# dhcpcd fails to configure eth0 [SOLVED]

## fornix

I am installing gentoo using minimal CD.

I compiled my kernel and when booting into my new system, I get this error and dhcpcd doesnt assign IP address for my NIC.

When the pc boots, i get the following message a lot of times

```

eth0: dhcpcd 4.0.13 starting

eth0: waiting for carrier

eth0: carrier acquired

eth0: broadcasting for a lease

eth0: offered 192.168.66.102 from 192.168.66.1

eth0: checking 192.168.66.102 is available on attached networks

eth0: NAK: (null) from 192.168.66.1

eth0: broadcasting for a lease

eth0: offered 192.168.66.102 from 192.168.66.1

eth0: checking 192.168.66.102 is available on attached networks

eth0: NAK: (null) from 192.168.66.1

.....in a loop

```

My /etc/conf.d/net contains the following string

```
config_eth0=( "dhcp" )

```

And I have to manually assign the ip address 192.168.66.102 using ifconfig and add a default gateway using route and add my router ip in /etc/resolv.conf for my internet to work.

In my router, I have reserved 192.168.66.102 ip address for my mac address. Maybe this is causing the problem. 

My previous gentoo system had no problems with this. Also, i have Ubuntu and Windows on the same computer working fine with this router.

When running dhcpcd eth0 -d, I get the following output

```

eth0: dhcpcd 4.0.13 starting

eth0: hardware address = 00:1a:92:81:56:dc

eth0: executing '/lib/dhcpcd/dhcpcd-run-hooks', reason PREINIT

eth0: waiting for carrier

eth0: carrier acquired

eth0: broadcasting for a lease

eth0: sending DHCP_DISCOVER with xid 0x5ec99479, next in 3.65 seconds

eth0: offered 192.168.66.102 from 192.168.66.1

eth0: sending DHCP_REQUEST with xid 0x5ec99479, next in 3.32 seconds

eth0: acknowledged 192.168.66.102 from 192.168.66.1

eth0: checking 192.168.66.102 is available on attached networks

eth0: sending ARP probe (1 of 3), next in 1.66 seconds

eth0: NAK: (null) from 192.168.66.1

eth0: broadcasting for a lease... and it continues...

```

----------

## VinzC

Are you using dhcpcd-4* ? If yes, try downgrading to version 3* and retry.

----------

## fornix

 *VinzC wrote:*   

> Are you using dhcpcd-4* ? If yes, try downgrading to version 3* and retry.

 

Yes I am using dhcpcd-4.0.13

Another interesting thing which I found out was that when I disabled the IP address reservation for my mac in the router, dhcpcd works find and now it gets the ip 192.168.66.100.

I am assuming that when the ip address 192.168.66.102 is fixed for my PC in the router settings, the dhcp server sends out something which dhcpcd doesnt expect. 

Will try downgrading it.

----------

## VinzC

Actually dhcpcd-4* complies with an RFC (forgot which one) where the host name is sent in a certain format, FQDNS, IIRC. It sometimes doesn't work with DHCP servers that do not comply with that RFC, unsurprisingly including Windows DHCP servers. But there may as well be more.

----------

## UberLord

If /etc/dhcpcd.duid exists, remove it and then retry.

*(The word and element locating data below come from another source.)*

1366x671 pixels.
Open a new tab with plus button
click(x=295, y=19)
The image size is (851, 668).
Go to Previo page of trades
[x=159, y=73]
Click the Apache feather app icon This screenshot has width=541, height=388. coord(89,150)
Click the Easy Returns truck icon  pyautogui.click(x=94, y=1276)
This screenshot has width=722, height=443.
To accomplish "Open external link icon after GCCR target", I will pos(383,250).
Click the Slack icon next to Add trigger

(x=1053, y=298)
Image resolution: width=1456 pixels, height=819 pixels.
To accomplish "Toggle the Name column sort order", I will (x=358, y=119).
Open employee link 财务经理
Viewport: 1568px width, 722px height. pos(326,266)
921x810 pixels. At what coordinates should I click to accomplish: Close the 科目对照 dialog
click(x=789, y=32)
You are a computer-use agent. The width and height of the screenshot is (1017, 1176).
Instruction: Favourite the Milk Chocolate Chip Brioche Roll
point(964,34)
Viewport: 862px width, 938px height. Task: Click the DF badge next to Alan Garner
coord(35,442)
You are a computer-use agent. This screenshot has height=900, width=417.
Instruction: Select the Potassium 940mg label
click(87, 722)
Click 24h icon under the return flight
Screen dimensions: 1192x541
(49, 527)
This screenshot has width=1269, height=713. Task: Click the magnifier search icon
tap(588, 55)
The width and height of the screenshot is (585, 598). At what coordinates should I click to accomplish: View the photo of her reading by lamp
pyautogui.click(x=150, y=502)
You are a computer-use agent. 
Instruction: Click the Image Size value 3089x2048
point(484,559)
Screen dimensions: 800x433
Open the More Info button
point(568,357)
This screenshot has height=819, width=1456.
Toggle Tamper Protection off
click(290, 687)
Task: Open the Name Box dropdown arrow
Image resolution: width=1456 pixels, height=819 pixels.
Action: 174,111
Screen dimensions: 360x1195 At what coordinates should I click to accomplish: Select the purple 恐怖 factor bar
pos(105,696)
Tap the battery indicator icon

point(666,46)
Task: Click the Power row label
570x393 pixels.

But it's kinda odd that your DHCP server is allocating an address and then NAKing it. What DHCP server are you using?

----------

## fornix

 *UberLord wrote:*   

> If /etc/dhcpcd.duid exists, remove it and then retry.
> 
> But it's kinda odd that your DHCP server is allocating an address and then NAKing it. What DHCP server are you using?

 

/etc/dhcpcd.duid does not exist on my system. I think the DHCP server is sending a NAK in response to the ARP request.

Can I disable this "sending ARP request" part to check if IP is available on other networks.

And I could not find an ebuild for any version less than 4 in /usr/portage/net-misc/dhcpcd/

```
fornix@nanosoft ~ $ ls /usr/portage/net-misc/dhcpcd/      

ChangeLog  dhcpcd-4.0.13.ebuild  dhcpcd-5.0.4.ebuild  metadata.xml

Manifest   dhcpcd-4.0.7.ebuild   files

```

The DHCP server is on a router DLink DIR 300. It uses firmware called tomizone http://www.tomizone.com/downloads/firmware I downloaded the source code of this firmware from here http://media.tomizone.com/firmware/openwrt-tomizone-1.4.1.tar.gz

I was unable to find out the version of the server. It uses openwrt internally. Next I am going to sniff packets and then run dhcpcd eth0 and check. I will post the captured packets here.

----------

## UberLord

 *fornix wrote:*   

> I think the DHCP server is sending a NAK in response to the ARP request.
> 
> Can I disable this "sending ARP request" part to check if IP is available on other networks.

 

Well, it's very silly if it does as ARP is not part of the DHCP spec - it's just recommended to ensure that the DHCP server is allocating a free address.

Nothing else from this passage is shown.